START Materials provided

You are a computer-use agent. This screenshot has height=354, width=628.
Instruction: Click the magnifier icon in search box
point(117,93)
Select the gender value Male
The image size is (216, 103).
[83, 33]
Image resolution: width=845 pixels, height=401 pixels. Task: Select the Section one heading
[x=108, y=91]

END Materials provided
START Materials provided

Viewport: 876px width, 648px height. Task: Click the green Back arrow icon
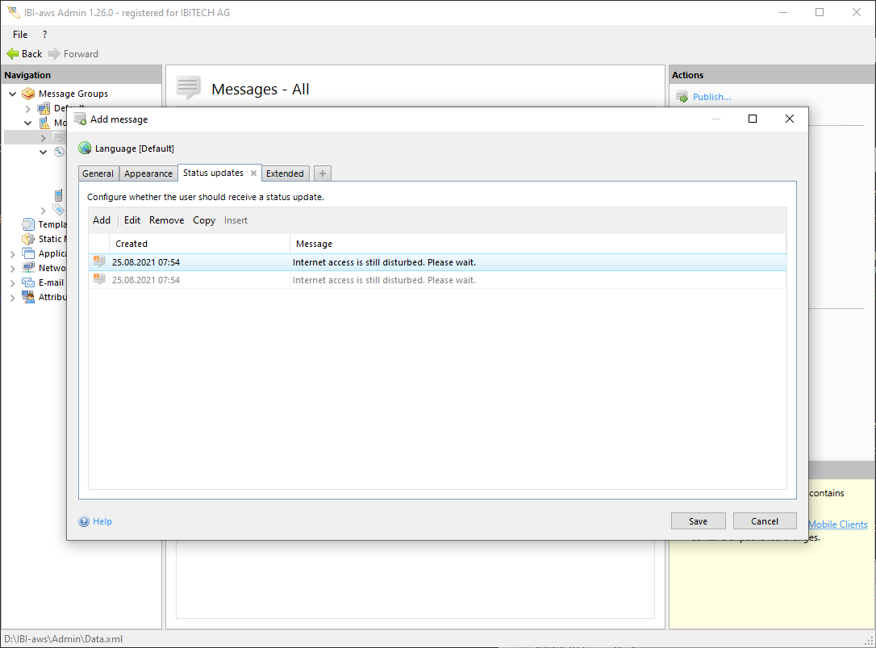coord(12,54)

END Materials provided

Put the lines from the one containing "You are a computer-use" through the one containing "[x=108, y=91]" into a numbered list, leaving out any blank lines.

1. You are a computer-use agent. This screenshot has height=354, width=628.
2. Instruction: Click the magnifier icon in search box
3. point(117,93)
4. Select the gender value Male
5. The image size is (216, 103).
6. [83, 33]
7. Image resolution: width=845 pixels, height=401 pixels. Task: Select the Section one heading
8. [x=108, y=91]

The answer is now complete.